• [Your objective] Reproduce exactly the lines beginning with the line that contains "You are a GUI" and ending at the final line of the material below.

── Provided records

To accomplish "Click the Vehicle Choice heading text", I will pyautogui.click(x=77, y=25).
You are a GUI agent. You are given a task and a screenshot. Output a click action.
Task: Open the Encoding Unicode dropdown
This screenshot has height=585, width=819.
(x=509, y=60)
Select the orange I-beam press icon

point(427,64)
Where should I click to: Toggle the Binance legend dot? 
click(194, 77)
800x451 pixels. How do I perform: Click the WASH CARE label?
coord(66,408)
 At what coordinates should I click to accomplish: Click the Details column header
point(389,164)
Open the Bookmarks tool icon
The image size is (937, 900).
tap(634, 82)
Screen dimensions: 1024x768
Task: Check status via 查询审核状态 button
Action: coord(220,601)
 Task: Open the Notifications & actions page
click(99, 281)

────

• [Reply]
You are a GUI agent. You are given a task and a screenshot. Output a click action.
Task: Open the Encoding Unicode dropdown
This screenshot has height=585, width=819.
(x=509, y=60)
Select the orange I-beam press icon

point(427,64)
Where should I click to: Toggle the Binance legend dot? 
click(194, 77)
800x451 pixels. How do I perform: Click the WASH CARE label?
coord(66,408)
 At what coordinates should I click to accomplish: Click the Details column header
point(389,164)
Open the Bookmarks tool icon
The image size is (937, 900).
tap(634, 82)
Screen dimensions: 1024x768
Task: Check status via 查询审核状态 button
Action: coord(220,601)
 Task: Open the Notifications & actions page
click(99, 281)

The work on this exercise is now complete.